Segment Start: Provided records
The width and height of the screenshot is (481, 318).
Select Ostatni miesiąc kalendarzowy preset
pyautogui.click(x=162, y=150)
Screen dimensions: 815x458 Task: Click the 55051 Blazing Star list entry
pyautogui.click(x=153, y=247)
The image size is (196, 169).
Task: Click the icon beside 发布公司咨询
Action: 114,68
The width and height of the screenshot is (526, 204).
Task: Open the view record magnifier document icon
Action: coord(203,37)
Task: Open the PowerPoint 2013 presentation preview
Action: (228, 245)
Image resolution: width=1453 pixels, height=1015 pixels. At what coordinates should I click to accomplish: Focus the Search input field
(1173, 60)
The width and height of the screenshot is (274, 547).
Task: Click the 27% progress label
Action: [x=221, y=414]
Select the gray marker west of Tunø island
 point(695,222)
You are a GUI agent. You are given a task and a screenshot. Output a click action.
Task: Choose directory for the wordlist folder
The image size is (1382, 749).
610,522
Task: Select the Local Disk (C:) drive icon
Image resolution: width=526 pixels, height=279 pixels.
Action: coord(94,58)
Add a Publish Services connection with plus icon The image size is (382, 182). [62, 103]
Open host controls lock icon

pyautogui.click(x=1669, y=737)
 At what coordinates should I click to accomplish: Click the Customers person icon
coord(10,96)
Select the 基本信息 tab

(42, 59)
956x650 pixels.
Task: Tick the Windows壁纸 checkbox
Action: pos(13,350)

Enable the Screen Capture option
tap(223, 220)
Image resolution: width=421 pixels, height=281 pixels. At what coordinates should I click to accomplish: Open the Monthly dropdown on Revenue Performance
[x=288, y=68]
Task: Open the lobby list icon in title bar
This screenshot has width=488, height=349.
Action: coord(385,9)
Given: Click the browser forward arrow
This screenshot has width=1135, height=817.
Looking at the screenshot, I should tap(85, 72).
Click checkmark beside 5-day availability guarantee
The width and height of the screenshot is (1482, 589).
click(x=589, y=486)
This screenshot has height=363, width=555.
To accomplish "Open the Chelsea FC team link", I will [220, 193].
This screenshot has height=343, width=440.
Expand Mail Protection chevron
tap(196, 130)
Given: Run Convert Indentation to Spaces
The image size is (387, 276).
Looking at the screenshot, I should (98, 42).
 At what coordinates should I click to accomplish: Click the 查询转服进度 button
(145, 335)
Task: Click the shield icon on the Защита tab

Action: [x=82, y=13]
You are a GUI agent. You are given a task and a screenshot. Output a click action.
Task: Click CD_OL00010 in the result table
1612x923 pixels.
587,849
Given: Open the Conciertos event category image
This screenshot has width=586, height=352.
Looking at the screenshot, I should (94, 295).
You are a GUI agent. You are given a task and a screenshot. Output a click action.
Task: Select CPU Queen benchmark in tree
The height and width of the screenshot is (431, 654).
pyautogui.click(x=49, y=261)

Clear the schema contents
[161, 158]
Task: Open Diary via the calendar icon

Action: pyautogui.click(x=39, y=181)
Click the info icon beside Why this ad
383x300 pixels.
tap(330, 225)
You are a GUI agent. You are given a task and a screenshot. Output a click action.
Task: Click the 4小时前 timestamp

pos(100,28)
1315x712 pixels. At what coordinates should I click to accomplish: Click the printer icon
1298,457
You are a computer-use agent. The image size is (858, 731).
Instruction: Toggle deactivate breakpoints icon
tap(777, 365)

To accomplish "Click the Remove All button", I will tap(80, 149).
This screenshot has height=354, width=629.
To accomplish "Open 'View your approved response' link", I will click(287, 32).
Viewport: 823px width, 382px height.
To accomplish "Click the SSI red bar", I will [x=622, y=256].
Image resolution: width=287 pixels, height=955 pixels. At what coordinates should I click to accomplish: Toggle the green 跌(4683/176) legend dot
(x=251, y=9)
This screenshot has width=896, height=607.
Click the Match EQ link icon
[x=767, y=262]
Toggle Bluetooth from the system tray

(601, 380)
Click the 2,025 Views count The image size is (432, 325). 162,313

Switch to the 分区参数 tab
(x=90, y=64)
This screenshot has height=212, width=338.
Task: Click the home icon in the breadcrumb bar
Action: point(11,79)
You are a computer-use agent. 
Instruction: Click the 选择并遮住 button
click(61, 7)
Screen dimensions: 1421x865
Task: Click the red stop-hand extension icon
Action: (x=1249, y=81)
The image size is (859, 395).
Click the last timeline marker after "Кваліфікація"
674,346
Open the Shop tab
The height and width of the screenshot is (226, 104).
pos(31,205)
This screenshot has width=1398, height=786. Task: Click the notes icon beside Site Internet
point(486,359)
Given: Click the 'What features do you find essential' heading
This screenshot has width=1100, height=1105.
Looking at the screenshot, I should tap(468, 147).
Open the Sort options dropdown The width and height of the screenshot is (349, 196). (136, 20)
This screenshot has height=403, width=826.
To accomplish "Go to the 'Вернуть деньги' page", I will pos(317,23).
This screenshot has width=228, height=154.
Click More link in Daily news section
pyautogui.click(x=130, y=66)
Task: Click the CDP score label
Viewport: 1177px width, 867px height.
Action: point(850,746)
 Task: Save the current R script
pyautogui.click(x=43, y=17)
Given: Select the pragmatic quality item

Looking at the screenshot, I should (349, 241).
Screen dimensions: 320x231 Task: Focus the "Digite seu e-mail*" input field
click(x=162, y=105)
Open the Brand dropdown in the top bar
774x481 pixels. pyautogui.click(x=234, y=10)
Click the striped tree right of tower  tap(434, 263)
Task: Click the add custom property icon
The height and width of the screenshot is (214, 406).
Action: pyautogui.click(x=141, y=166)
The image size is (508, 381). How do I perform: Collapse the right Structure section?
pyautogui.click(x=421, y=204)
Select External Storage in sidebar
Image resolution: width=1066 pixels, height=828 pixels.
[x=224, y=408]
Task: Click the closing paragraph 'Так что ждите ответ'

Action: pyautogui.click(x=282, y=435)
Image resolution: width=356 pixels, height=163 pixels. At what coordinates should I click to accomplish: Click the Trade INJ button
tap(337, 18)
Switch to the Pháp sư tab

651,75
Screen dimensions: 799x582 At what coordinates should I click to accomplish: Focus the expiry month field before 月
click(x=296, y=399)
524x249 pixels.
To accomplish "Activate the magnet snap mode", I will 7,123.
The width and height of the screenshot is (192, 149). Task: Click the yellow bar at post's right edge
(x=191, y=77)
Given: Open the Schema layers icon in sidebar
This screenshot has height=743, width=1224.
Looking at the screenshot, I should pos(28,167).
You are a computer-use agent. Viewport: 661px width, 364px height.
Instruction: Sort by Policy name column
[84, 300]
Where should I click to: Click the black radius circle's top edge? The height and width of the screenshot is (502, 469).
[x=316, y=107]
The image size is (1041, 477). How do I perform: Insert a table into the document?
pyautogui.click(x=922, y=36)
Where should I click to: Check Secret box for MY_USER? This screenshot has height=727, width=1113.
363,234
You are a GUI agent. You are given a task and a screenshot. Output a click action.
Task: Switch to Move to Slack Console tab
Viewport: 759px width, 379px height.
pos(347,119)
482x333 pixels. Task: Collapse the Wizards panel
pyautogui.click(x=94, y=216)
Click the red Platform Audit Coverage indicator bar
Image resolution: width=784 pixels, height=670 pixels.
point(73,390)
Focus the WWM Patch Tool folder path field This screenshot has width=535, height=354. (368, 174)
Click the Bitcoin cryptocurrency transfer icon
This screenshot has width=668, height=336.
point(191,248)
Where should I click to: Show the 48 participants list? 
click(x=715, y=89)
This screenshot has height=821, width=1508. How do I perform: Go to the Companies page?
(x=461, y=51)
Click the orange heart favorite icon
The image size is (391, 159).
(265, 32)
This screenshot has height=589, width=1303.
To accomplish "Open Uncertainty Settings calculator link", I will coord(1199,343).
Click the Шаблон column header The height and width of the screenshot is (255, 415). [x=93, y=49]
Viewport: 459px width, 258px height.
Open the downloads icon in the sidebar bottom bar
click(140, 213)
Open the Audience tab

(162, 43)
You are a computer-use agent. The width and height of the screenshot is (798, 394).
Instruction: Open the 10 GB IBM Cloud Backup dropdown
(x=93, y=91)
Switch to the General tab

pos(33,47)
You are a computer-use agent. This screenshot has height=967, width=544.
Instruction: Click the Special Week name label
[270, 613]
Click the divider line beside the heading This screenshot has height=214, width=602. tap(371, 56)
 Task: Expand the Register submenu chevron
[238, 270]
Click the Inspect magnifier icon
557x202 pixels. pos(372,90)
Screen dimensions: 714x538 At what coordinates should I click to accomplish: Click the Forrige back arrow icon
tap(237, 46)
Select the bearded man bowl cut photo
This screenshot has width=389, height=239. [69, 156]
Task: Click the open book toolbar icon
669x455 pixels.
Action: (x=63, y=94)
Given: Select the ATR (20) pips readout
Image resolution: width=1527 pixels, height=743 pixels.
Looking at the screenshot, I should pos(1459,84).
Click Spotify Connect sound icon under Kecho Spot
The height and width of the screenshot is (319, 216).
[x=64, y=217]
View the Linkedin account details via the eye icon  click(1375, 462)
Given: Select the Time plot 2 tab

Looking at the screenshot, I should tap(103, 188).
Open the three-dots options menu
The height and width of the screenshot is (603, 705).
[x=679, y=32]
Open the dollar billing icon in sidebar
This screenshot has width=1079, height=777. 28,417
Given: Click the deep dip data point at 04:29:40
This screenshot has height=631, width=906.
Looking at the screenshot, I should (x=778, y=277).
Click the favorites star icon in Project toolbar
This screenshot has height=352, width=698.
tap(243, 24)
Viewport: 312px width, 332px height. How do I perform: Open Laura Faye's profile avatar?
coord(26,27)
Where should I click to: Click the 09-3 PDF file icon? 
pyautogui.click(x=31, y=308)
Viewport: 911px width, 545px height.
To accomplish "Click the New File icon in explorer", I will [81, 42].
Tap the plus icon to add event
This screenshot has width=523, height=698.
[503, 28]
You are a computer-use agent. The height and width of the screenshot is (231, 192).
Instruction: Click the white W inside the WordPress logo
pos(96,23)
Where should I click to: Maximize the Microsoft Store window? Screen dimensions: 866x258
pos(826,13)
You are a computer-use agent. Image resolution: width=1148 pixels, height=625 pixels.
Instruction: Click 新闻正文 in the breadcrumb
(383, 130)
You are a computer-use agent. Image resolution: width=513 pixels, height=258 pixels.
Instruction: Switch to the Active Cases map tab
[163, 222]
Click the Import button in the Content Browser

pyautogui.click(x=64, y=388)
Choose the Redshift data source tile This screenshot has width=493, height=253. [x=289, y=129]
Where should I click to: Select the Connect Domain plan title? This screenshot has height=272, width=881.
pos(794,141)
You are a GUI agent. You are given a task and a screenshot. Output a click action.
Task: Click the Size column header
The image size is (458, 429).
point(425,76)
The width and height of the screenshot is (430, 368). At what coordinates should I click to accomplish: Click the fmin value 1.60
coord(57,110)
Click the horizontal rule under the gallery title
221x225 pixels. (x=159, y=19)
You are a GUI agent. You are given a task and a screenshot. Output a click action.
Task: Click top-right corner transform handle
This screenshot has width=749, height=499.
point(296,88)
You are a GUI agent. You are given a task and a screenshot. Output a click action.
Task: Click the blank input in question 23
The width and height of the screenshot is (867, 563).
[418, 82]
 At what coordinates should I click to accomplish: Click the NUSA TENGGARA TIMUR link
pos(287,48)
Segment End: Provided records
▶ Problem requirements
Proceeding from the line containing "Given: Select the Time plot 2 tab" through the line containing "Viewport: 911px width, 545px height.", transcribe the lines above exactly, both end lines included.

▶ Worked solution
Given: Select the Time plot 2 tab

Looking at the screenshot, I should tap(103, 188).
Open the three-dots options menu
The height and width of the screenshot is (603, 705).
[x=679, y=32]
Open the dollar billing icon in sidebar
This screenshot has width=1079, height=777. 28,417
Given: Click the deep dip data point at 04:29:40
This screenshot has height=631, width=906.
Looking at the screenshot, I should (x=778, y=277).
Click the favorites star icon in Project toolbar
This screenshot has height=352, width=698.
tap(243, 24)
Viewport: 312px width, 332px height. How do I perform: Open Laura Faye's profile avatar?
coord(26,27)
Where should I click to: Click the 09-3 PDF file icon? 
pyautogui.click(x=31, y=308)
Viewport: 911px width, 545px height.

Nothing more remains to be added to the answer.